** Opening DATA block **

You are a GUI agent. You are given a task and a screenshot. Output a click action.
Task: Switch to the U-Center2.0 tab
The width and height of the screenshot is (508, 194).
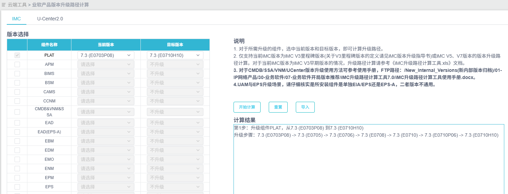pos(50,19)
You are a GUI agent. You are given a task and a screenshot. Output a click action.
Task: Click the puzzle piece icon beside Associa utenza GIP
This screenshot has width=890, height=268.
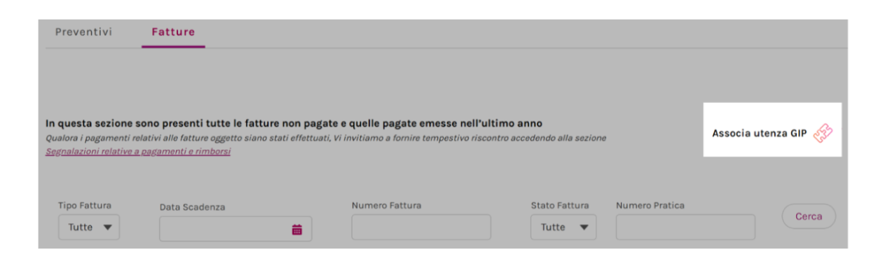tap(823, 133)
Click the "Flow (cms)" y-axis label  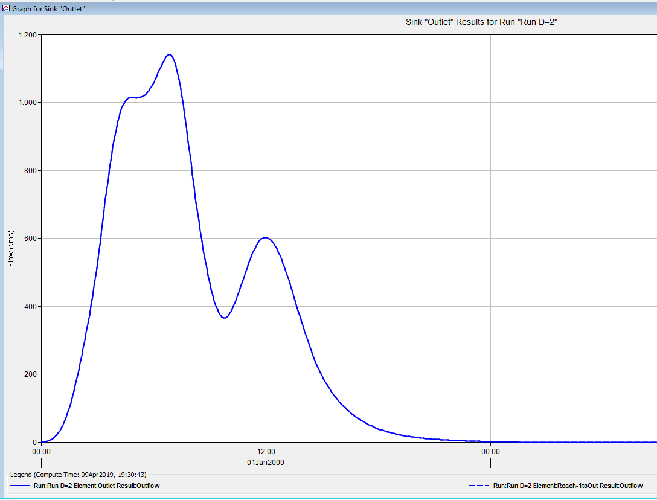[x=11, y=248]
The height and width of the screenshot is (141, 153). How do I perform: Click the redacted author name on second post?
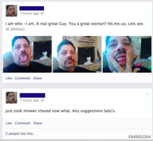32,95
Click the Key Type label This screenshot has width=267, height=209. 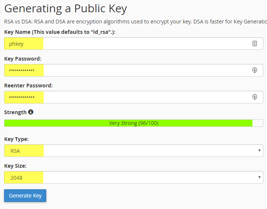16,139
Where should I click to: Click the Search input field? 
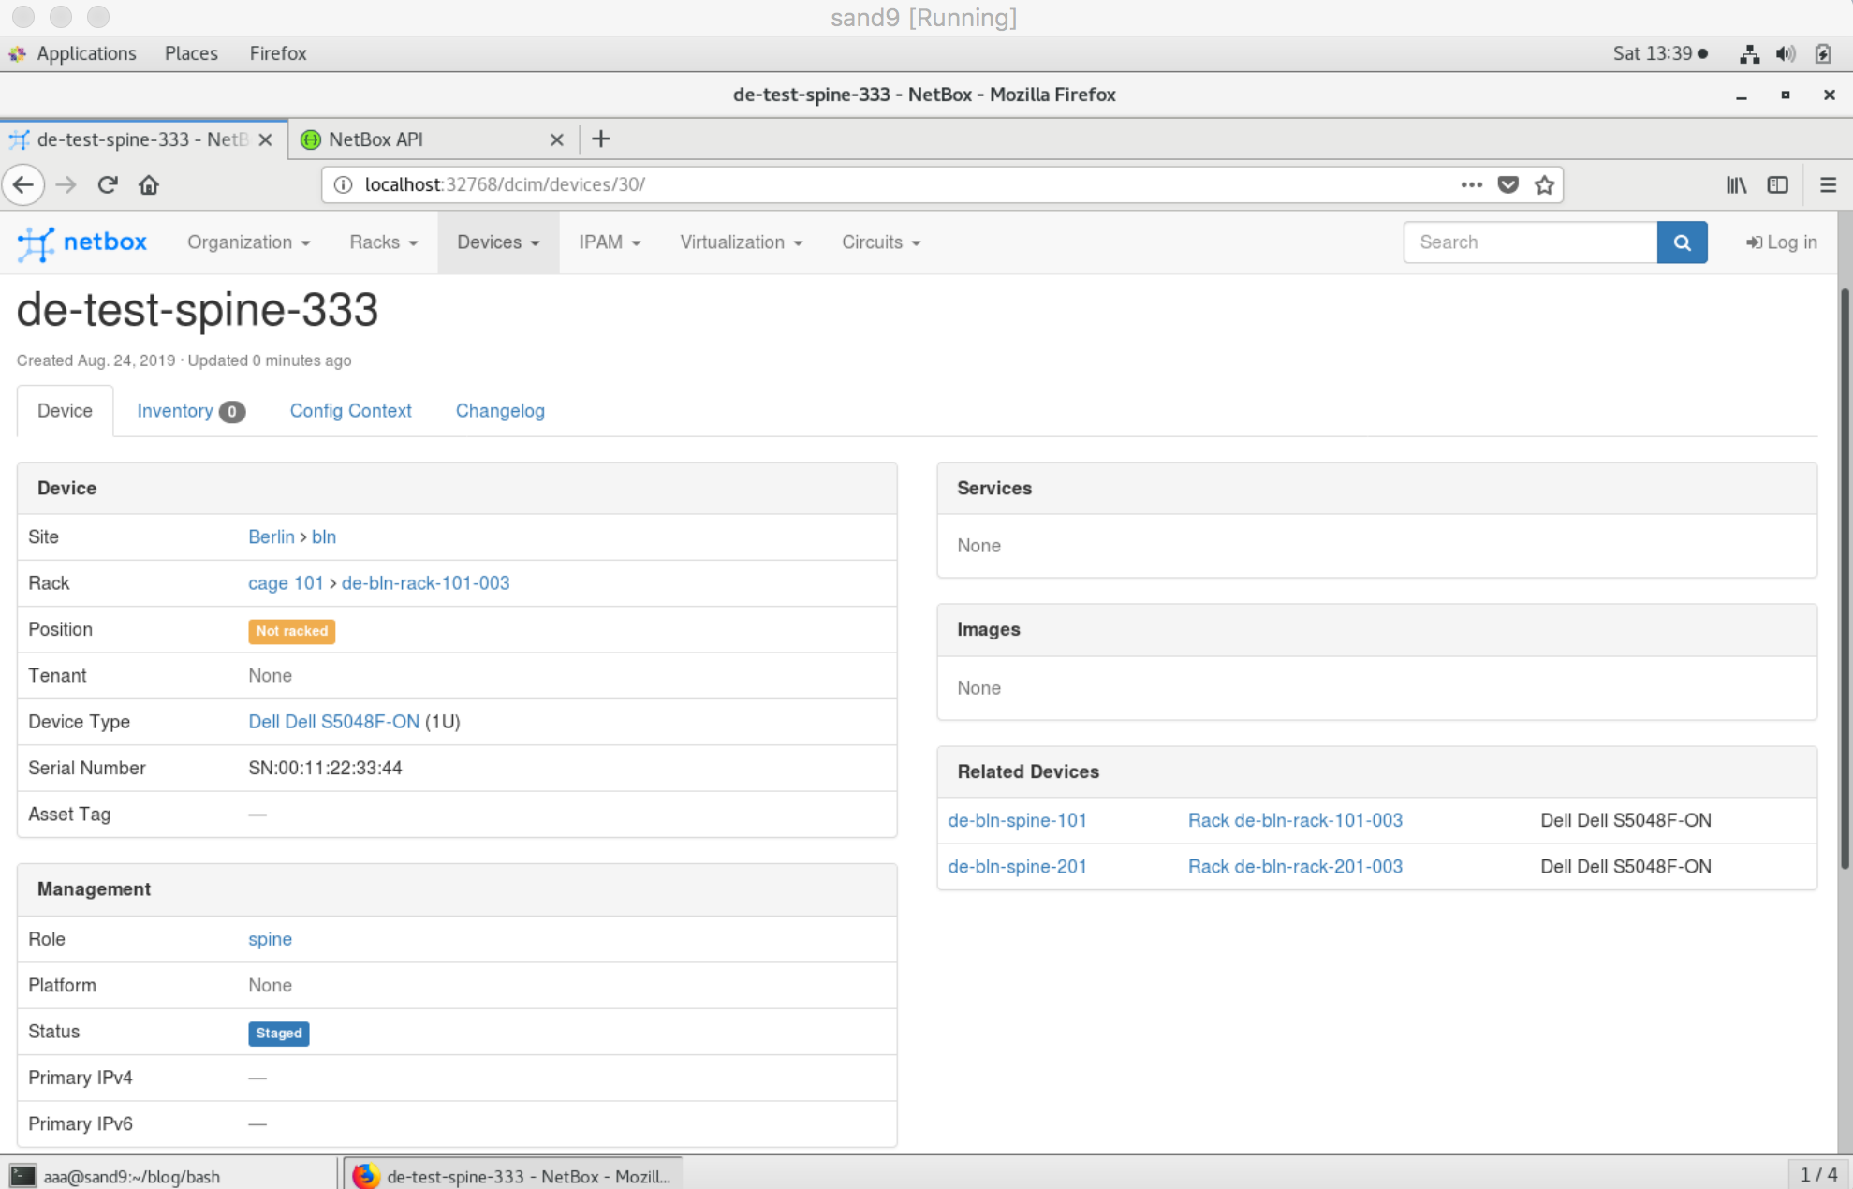point(1532,243)
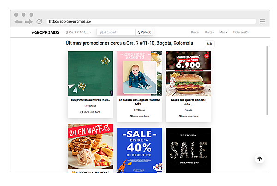The width and height of the screenshot is (277, 186).
Task: Open the 2x1 en Waffles promo image
Action: pos(90,146)
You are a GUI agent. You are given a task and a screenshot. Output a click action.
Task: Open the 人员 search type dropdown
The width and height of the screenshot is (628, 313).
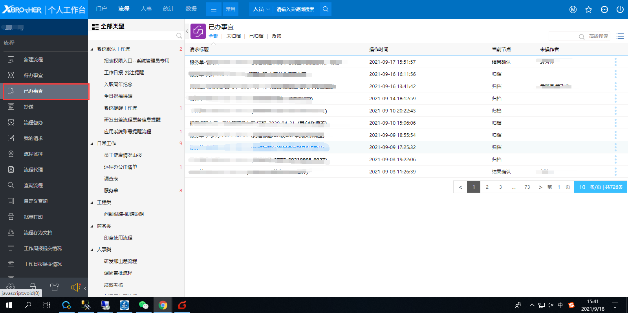[261, 9]
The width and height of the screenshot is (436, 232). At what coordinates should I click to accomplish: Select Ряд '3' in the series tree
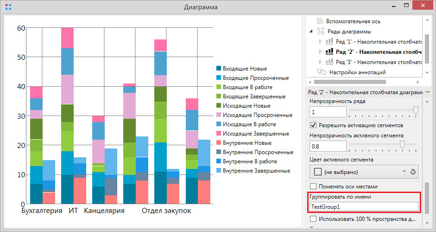pos(378,62)
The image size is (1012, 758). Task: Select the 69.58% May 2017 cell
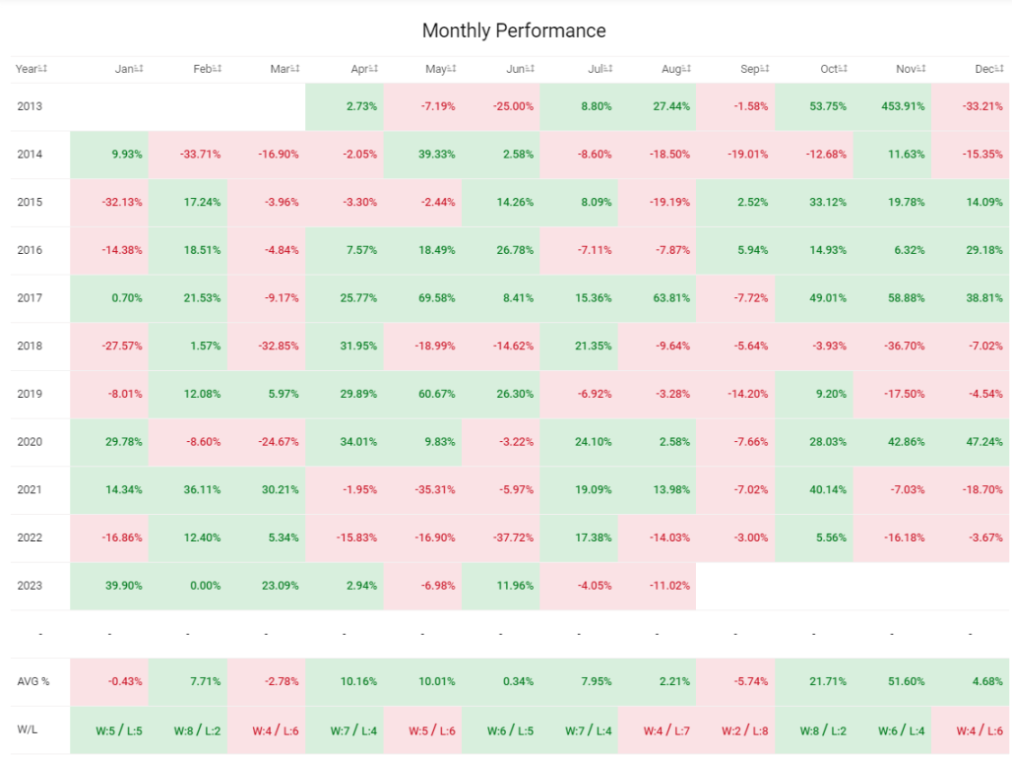tap(422, 298)
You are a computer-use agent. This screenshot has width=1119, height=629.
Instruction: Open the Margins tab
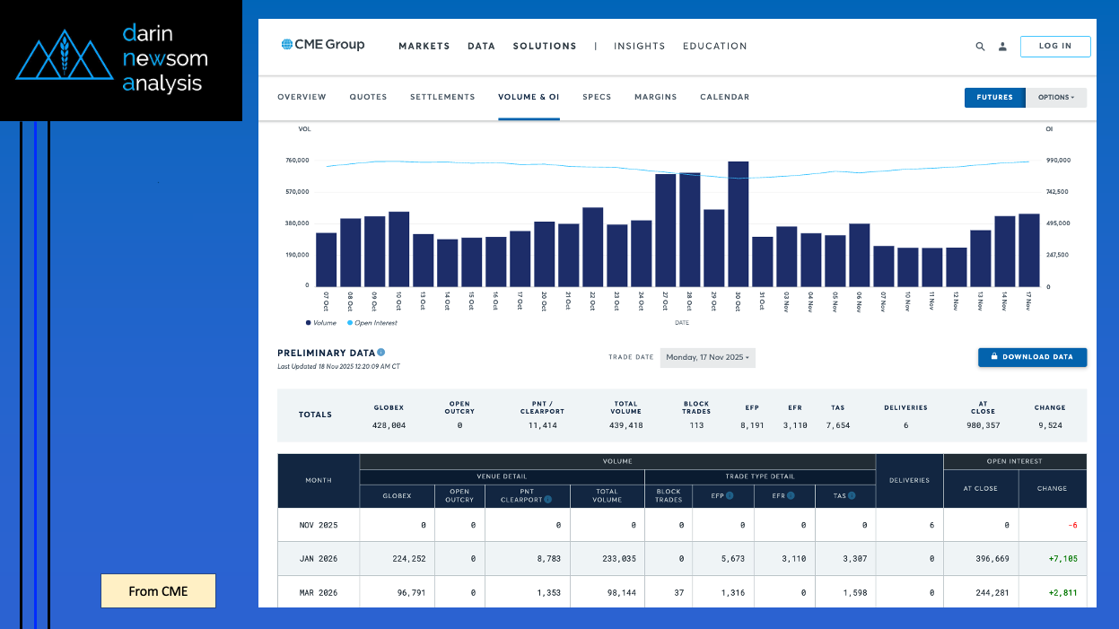[655, 97]
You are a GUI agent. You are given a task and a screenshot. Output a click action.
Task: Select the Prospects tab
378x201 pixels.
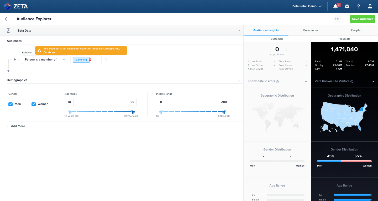coord(344,39)
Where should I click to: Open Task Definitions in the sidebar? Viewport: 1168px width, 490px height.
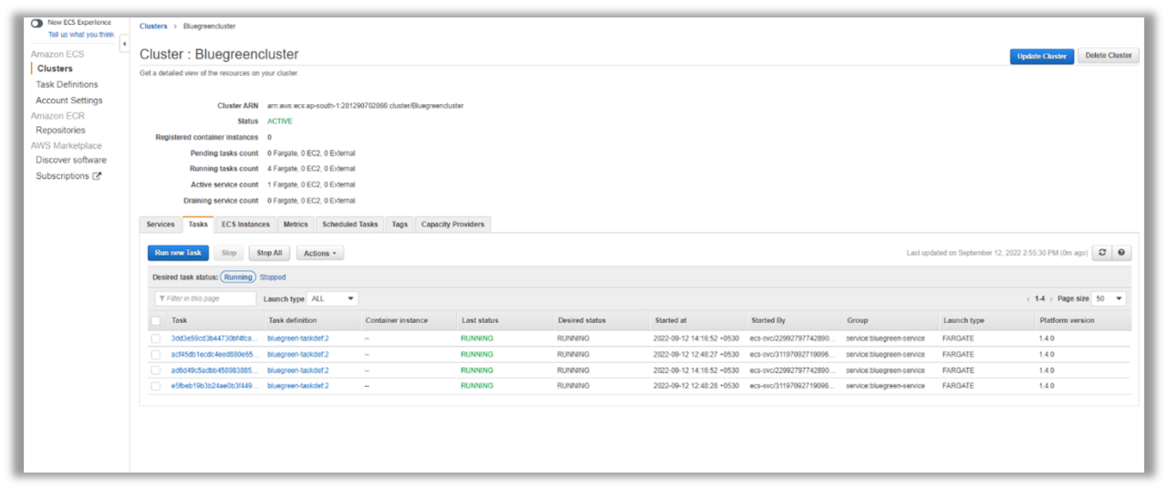pyautogui.click(x=67, y=85)
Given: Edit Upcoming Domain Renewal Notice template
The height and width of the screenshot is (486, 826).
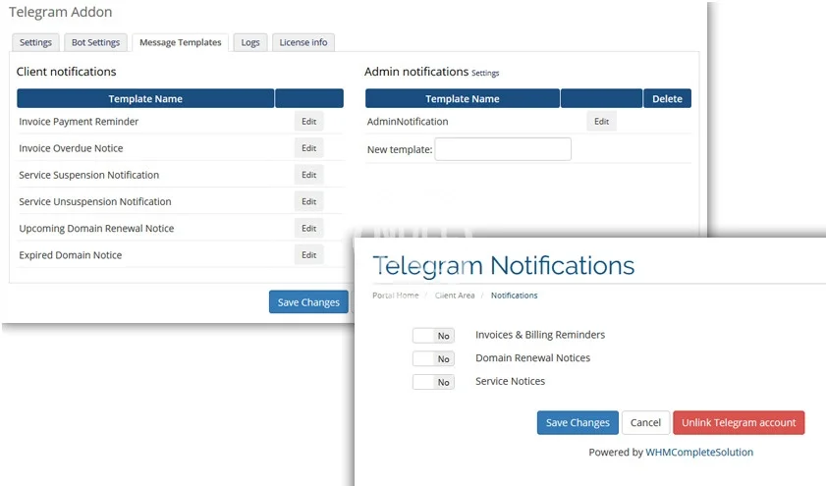Looking at the screenshot, I should click(308, 228).
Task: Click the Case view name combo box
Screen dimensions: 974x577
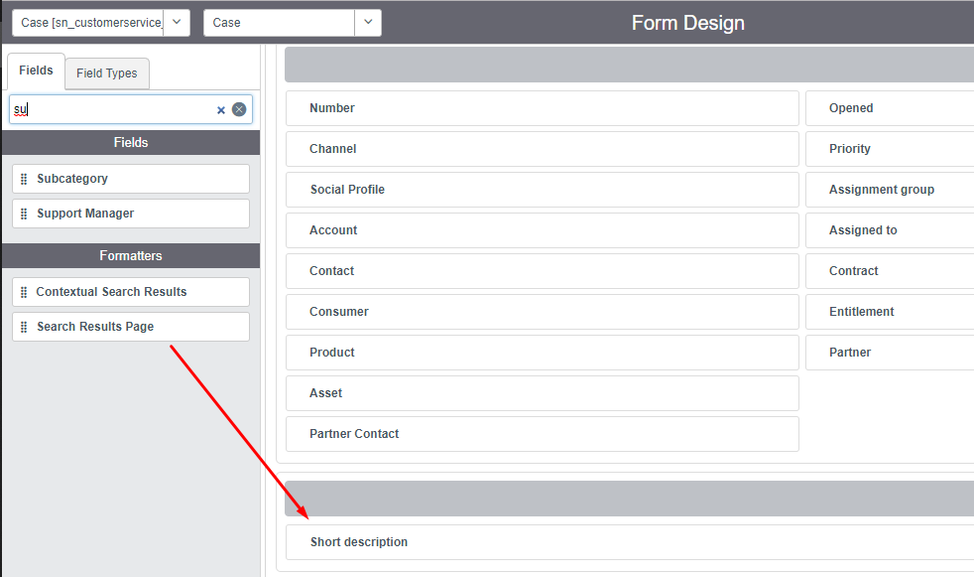Action: pos(279,23)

** Closing DATA block **

* PROBLEM:
Each line from the one containing "Given: Edit Upcoming" through the last line of the entries above is to be extracted exactly. Pictures are not part of the copy.

* ANSWER BOX:
Given: Edit Upcoming Domain Renewal Notice template
The height and width of the screenshot is (486, 826).
Looking at the screenshot, I should click(308, 228).
Task: Click the Case view name combo box
Screen dimensions: 974x577
Action: pos(279,23)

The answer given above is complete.